The pediatric plastic surgeons at the Center for Craniosynostosis and Syndromic Craniofacial Disorders have the unique expertise to treat craniosynostosis and syndromic craniofacial disorders. Because these conditions are so rare, it can be difficult to find physicians with the expertise needed to handle complex conditions. We incorporate the latest in three-dimensional analysis and CAD/CAM engineering to create models for surgical planning. Our team works collaboratively to design a treatment plan unique to each patient.

Frequently asked questions

What is craniosynostosis?

Craniosynostosis is a rare condition in which the fibrous sutures in an infant’s skull fuse together causing problems with brain and skull growth. Babies are born with spaces between the bones in their skull to allow for skull growth. The spaces eventually grow together. Babies whose sutures fuse too early usually have an abnormally shaped skull and facial features. Other organ systems, like the brain and heart, can be affected.

What causes craniosynostosis?

The cause of craniosynostosis is unknown in the majority of cases. However, in some cases craniosynostosis has been linked to some genetic syndromes like Apert syndrome and Pfeiffer syndrome.

What are syndromic synostoses?

There are more than 150 syndromes associated with craniosynostosis. These syndromes can sometimes be linked to a family history, though in many cases the syndrome is caused by a genetic mutation with no link to family history. Genetic testing is available.

Common synostosis syndromes include:

Apert syndrome – a genetic disorder that causes abnormal development of the skull. Babies with Apert syndrome have abnormal development of the upper jaw and abnormal shape and placement of the eyes. These children may also have a cleft palate and webbed toes and fingers, as well as other birth defects.

Crouzon syndrome – like Apert syndrome, children with Crouzon have abnormally developed skulls, which leads to bulging, wide-set eyes that do not point in the same direction; a beaked nose; and an underdeveloped upper jaw. Children with Crouzon syndrome may also develop a cleft palate, dental problems and hearing loss.

Pfeiffer syndrome – a genetic disorder causing an abnormal shape of the forehead and nose, as well as the position of the eyes and underdevelopment of the upper jaw. Children with this syndrome often have short, webbed fingers and toes; hearing loss; and crowded teeth.

Saethre-Chotzen syndrome – a genetic condition causing one side of the face to appear noticeably different from the other.

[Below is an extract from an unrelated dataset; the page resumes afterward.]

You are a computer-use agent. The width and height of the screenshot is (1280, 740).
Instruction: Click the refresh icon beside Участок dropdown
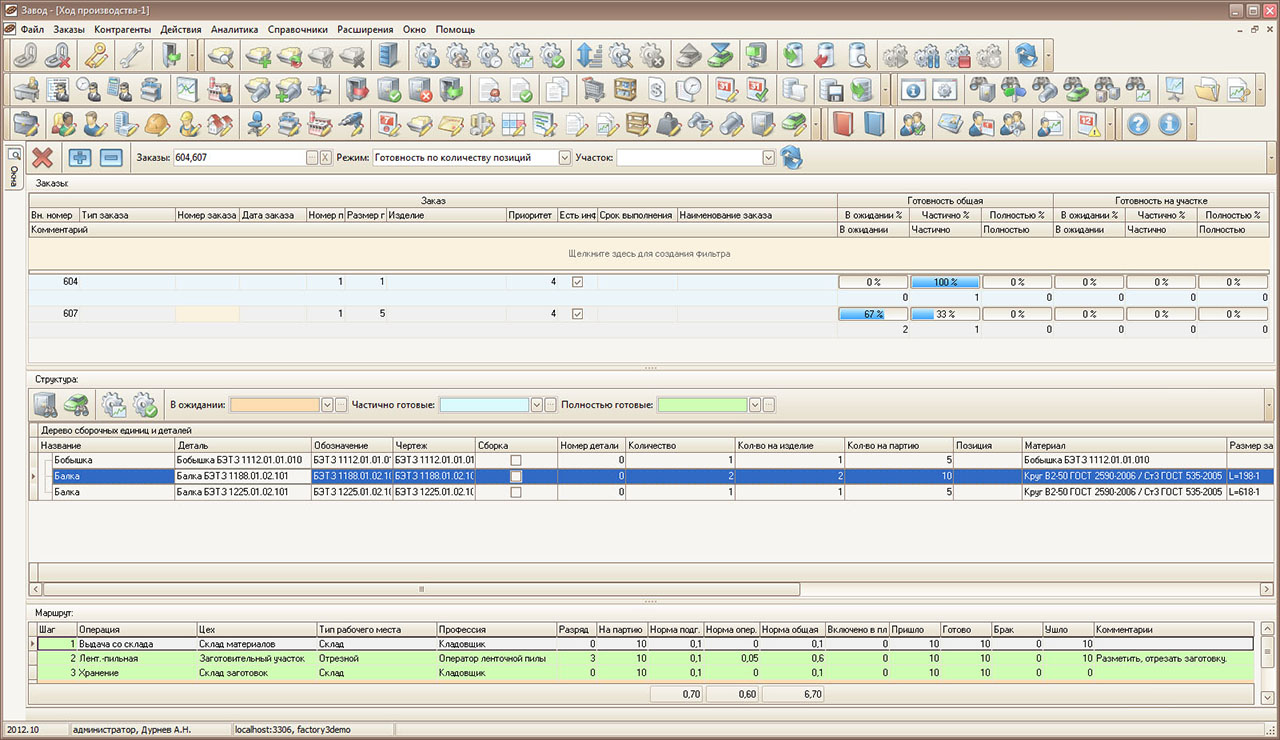792,157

Most children with Saethre-Chotzen syndrome have small, unusually shaped ears; webbed fingers and toes; and delayed development and learning difficulties.

What is Binder’s syndrome?

Binder’s syndrome or maxillonasal dysplasia is a rare congenital condition where patients have a receded mid-face and an extremely flat nose. The cause of this condition is not clear, though research has found vitamin D deficiency during embryonic growth may be a possible cause.

What is Beckwith-Weidemann syndrome?

Beckwith-Weidemann syndrome is an overgrowth syndrome in which infants are considerably larger than normal and continue to grow and gain weight at an unusual rate. Physical growth typically slows at age 8. Overgrowth of the tongue is also very common and can cause speech disorders, obstruct the upper airways, and psychological problems due to appearance.

What is hypertelorism?

Hypertelorism refers to an abnormally large distance between the eyes. It is not a diagnosis but rather a feature of many underlying causes, possibly due to a mass pushing the eye sockets apart, a cleft in the bone, or as part of a syndrome.

What is deformational plagiocephaly?

Deformational plagiocephaly refers to an asymmetrical shape of the head from repeated pressure to the same area of the head. The skull sutures do not fuse together in deformational plagiocephaly as it does in craniosynostosis. Patients with deformational plagiocephaly are less likely to have surgery, but instead undergo positioning or helmeting for treatment.

How are these conditions diagnosed?

Patients with craniosynostosis and craniofacial disorders typically undergo a physical examination, a CT scan and an X-ray.